Very few ERP studies focus on collocation, and those that do focus on collocation conceptualize and operationalize the notion differently from how it is conceptualized and operationalized in this thesis, or indeed in most corpus linguistics work. For example, although Molinaro and Carreiras (2010:179-180) use corpus-derived collocations for an ERP study, they explicitly state that they only extract collocations which are “idioms or clichés”. By contrast, in this thesis, collocation is conceptualized as a more fluid phenomenon, as compositional or non-compositional word pairs where the words have a high probability of occurring together.
In Experiment 1, which is the first of four ERP experiments presented in this thesis, I aim to pilot a procedure for determining whether or not there is a neurophysiological difference in the way that the native speaker brain processes collocational adjective-noun bigrams compared to non-collocational adjective-noun bigrams. In Experiment 2, I aim to replicate the results of the pilot study using another group of native English speakers; while, in Experiment 3, I aim to investigate the processing of collocational adjective-noun bigrams and noncollocational adjective-noun bigrams in non-native speakers of English (specifically, native speakers of Mandarin Chinese). In Experiment 4, the final experiment of this thesis, I then aim to investigate the gradience of the ERP response as well as the psychological validity of different association measures, namely transition probability, mutual information, loglikelihood, z-score, t-score, Dice-coefficient, MI3, and raw frequency.
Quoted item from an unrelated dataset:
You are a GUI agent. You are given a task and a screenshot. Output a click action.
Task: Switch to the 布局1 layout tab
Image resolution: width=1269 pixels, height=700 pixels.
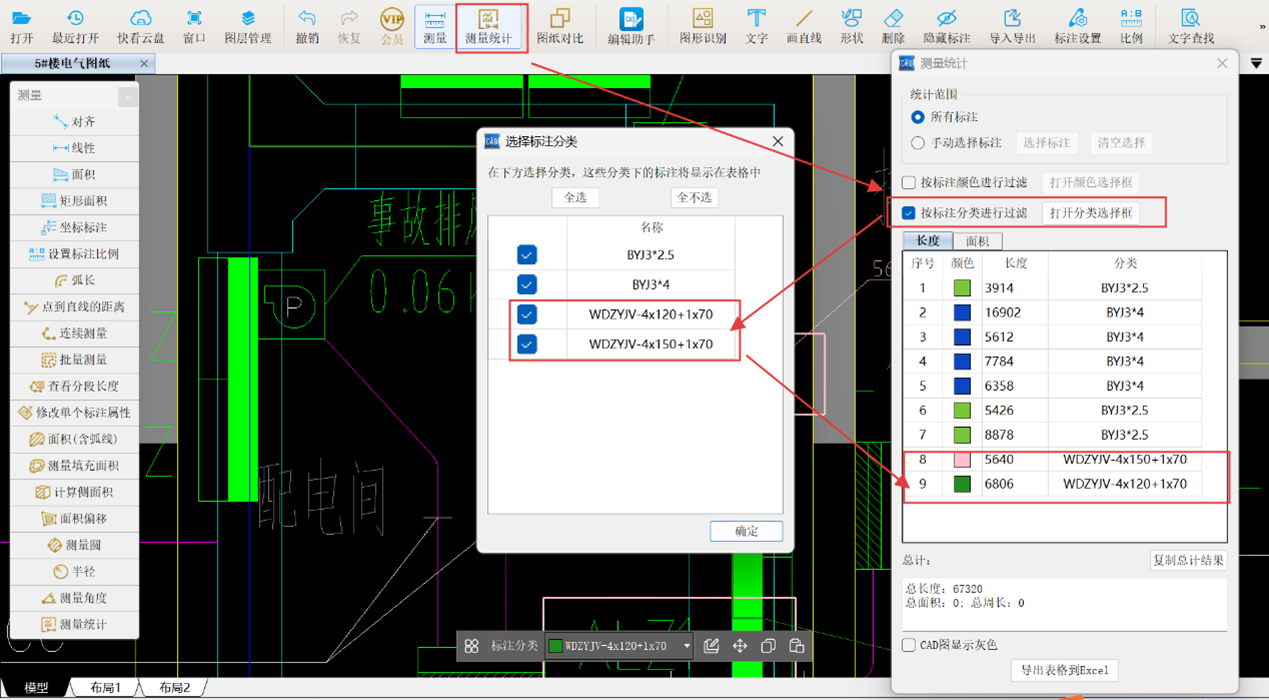tap(105, 688)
The results of these studies reveal that there is a neurophysiological difference in the way that the brain processes corpus-derived collocational bigrams compared to matched noncollocational bigrams, suggesting that the phenomenon of collocation can be seen as having psychological validity. An important finding of this thesis is the discovery of the ‘Collocational N400’: an ERP component reflecting the increase in cognitive load associated with reading a collocational violation. This increase in cognitive load is greater for non-native speakers compared to native speakers, as non-native speakers have less flexibility than native speakers in their use of (non-)collocational patterns. Moreover, while there is a strong correlation between the amplitude of the collocational N400 and all of the measures of collocation strength that I investigate in Experiment 4, the strongest correlations exist between amplitude and the hybrid association measures, including z-score, MI3, and Dice co-efficient. This suggests that mutual information and log-likelihood, which are two of the most commonly used association measures in corpus linguistics (Gries 2014a:37), are not necessarily always the optimal choice. I discuss these results in relation to prior literature from the fields of corpus linguistics and cognitive neuroscience.